United States Supreme Court Holds RICO May Be Used In Aid of International Arbitration Award Enforcement

The Supreme Court of the United States recently held in Yegiazaryan v. Smagin that a plaintiff alleged a domestic injury for the purposes of RICO in a case where the activities undertaken to evade enforcement of an international arbitration award occurred in California.

Vitaly Smagin and Ashot Yegiazaryan were business partners in a Moscow real estate venture. Yegiazaryan stole Smagin’s shares in the joint venture, and fled to Beverly Hills in California, where he remains until present day, in order to evade Russian authorities. Smagin commenced a London-based arbitration against Yegiazaryan, and was awarded $84 million in damages, which Yegiazaryan refused to pay. Smagin then commenced an enforcement action in the United States District Court for the Central District of California seeking to enforce the award under the Convention on the Recognition and Enforcement of Foreign Arbitral Awards (the New York Convention). The District Court issued a preliminary injunction freezing Yegiazaryan’s California assets. Yegiazaryan then engaged in a wide-ranging scheme to keep his assets out of Smagin’s reach – creating shell companies for himself and his family, orchestrating fraudulent judgments tying up assets around the globe, and intimidating a physician to prevent him from responding to a subpoena.
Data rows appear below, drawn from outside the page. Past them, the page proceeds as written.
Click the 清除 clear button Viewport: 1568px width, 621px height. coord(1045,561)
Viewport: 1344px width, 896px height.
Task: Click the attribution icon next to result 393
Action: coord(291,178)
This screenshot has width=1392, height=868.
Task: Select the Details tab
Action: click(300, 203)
Based on this web of corrupt activity, Smagin brought a civil suit under the Racketeer Influenced and Corrupt Organizations Act (RICO) against Yegiazaryan and his accomplices, seeking over $130 million in damages as well as attorney’s fees and treble damages. The District Court dismissed Smagin’s RICO suit on the grounds that Smagin had failed to adequately allege a “domestic injury” as required by Supreme Court precedent from RJR Nabisco, Inc. v. European Community. It reached that decision because Smagin was a resident and citizen of Russia and, therefore, his injury was felt there. On appeal, the Ninth Circuit reversed, rejected the residency-based test (adopted by the Seventh Circuit), in favor of the context-specific approach to domestic injury inquiry used by the Second and Third Circuits. Under the context-specific approach, since Yegiazaryan’s RICO activities were based and orchestrated in California, the Ninth Circuit held there was a domestic injury and Smagin’s RICO case should not have been dismissed.

The Supreme Court granted certiorari to resolve the Circuit split. The Supreme Court agreed with the Ninth, Second and Third Circuits, adopting the contextual approach for domestic injury under RICO, instructing that “courts should look to the circumstances surrounding the alleged injury to assess whether it arose in the United States.” The Supreme Court affirmed the Ninth Circuit’s finding of a “domestic injury” in Smagin’s case – the circumstances of RICO case arose in the United States, given that the various schemes to divert assets began and were executed in California. Additionally, the Supreme Court rejected the bright-line rule of locating a RICO plaintiff’s injury at the plaintiff’s residence on the grounds such a rule would foreclose foreign plaintiffs from bringing RICO suits. Justice Sonya Sotomayor wrote the majority opinion, which was joined by Justices Roberts, Kagan, Kavanaugh, Coney Barrett, and Brown Jackson. Justices Alito, Thomas, and Gorsuch dissented. Justice Alito, writing in dissent, argued the majority opinion gives no guidance to lower courts as to how to determine domestic injury using the contextual approach, which risks confusion among the lower courts going forward.